→ EXERCISE DETAILS
Produce an exact copy of the lines from the line containing "Click the page" through the last line of the entries below, and only those lines.

= Beginning of Section =

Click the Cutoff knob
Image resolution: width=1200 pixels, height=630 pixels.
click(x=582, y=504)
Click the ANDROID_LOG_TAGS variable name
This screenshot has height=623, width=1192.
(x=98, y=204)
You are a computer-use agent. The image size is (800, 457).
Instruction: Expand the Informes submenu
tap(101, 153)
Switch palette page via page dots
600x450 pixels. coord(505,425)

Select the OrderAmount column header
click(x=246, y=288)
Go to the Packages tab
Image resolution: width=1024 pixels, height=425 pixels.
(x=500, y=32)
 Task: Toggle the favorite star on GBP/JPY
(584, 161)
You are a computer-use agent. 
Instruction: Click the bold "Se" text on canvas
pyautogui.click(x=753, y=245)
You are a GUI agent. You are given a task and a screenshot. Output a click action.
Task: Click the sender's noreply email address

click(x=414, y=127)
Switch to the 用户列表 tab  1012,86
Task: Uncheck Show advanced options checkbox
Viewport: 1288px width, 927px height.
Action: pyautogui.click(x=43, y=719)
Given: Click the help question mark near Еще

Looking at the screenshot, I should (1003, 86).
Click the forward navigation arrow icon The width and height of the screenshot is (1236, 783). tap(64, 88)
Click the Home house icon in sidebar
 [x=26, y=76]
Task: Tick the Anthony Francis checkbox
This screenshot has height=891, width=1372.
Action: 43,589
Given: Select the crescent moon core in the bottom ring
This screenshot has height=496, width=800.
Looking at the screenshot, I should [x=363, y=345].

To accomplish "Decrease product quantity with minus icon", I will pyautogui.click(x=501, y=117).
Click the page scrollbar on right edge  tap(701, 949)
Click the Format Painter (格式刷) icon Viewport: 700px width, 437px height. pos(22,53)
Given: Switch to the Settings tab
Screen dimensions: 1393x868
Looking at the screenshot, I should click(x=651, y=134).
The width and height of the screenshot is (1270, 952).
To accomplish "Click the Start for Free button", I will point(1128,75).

= End of Section =

→ RESULT OF THIS EXERCISE
Click the page scrollbar on right edge  tap(701, 949)
Click the Format Painter (格式刷) icon Viewport: 700px width, 437px height. pos(22,53)
Given: Switch to the Settings tab
Screen dimensions: 1393x868
Looking at the screenshot, I should click(x=651, y=134).
The width and height of the screenshot is (1270, 952).
To accomplish "Click the Start for Free button", I will point(1128,75).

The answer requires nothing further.